Michelangelo Cerquozzi is recorded by his first biographers Giovan Battista Passeri and Filippo Baldinucci as a painter of still-lifes, battle scenes and bambocciate. He was educated as a still-life painter in the 1620s and 1630s, perhaps in the circle of Agostino Verrocchi. He is considered the inventor of the dal naturale genre of still-life composition, which prefers an outdoor setting with full-length figures depicted in the act of picking or arranging fruit, transforming the still-life into a pastoral scene. Such paintings, often of a large format, are often attributed to Cerquozzi in various inventories of seventeenth-century collections. Some of them have been identified, and a small catalogue of his oeuvre as still-life painter is taking shape on the basis of his figures, whose poses and physiognomies recur in several of his compositions.

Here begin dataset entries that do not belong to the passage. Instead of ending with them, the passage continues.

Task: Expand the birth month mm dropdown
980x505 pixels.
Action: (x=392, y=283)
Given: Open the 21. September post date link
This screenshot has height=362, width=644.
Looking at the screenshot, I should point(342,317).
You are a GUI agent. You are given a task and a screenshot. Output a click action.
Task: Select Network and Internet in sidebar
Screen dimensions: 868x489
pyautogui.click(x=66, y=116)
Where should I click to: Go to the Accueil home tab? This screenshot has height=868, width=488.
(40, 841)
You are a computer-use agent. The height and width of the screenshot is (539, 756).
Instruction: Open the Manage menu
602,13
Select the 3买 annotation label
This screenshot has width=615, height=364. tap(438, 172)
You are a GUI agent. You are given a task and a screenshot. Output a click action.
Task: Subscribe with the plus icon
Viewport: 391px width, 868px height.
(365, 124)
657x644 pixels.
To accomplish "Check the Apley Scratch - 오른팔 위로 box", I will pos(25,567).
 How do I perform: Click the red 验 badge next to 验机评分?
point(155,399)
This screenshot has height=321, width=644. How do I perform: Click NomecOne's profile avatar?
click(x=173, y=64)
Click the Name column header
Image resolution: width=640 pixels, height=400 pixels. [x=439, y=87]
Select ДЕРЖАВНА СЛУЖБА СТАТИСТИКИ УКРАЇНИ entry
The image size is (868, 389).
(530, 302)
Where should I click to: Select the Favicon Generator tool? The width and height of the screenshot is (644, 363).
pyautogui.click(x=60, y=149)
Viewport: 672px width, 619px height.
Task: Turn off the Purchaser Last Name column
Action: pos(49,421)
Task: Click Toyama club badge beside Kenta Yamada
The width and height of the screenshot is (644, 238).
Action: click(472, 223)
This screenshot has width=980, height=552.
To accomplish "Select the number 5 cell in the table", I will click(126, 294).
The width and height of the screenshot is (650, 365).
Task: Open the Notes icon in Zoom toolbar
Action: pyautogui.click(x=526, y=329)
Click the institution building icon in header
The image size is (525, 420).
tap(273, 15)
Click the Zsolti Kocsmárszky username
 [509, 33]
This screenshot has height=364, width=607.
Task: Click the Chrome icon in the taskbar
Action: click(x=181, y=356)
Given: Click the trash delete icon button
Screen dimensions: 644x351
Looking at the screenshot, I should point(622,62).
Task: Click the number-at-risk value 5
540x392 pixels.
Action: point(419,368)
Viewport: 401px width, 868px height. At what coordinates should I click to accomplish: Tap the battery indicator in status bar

Giuliano Briganti was the first art historian to work on the oeuvre of Cerquozzi, followed more recently by Laura Laureati (see L. Laureati, 'Michelangelo Cerquozzi (Roma 1602-1660)' in G. Bocchi and U. Bocchi, eds., Pittori di natura morta a Roma: Artisti italiani 1630-1750, Verona, 2005, pp. 43-65). This picture can be fruitfully compared to the group of paintings established by these two scholars, with resemblance in both the fruit and the female figure. On the other hand, some differences in the colder palette and in the execution of some types of fruit, as well as in the handleling of the figure, suggest an attribution to Cerquozzi's studio. It is fashinating to think that this picture could have been executed by Francesco del Conte, a little-studied pupil of Cerquozzi, who inherited all the quadri principiati (paintings that had already been begun) upon the death of the master.
We are grateful to Dr. Laura Laureati for her assistance in cataloguing this lot.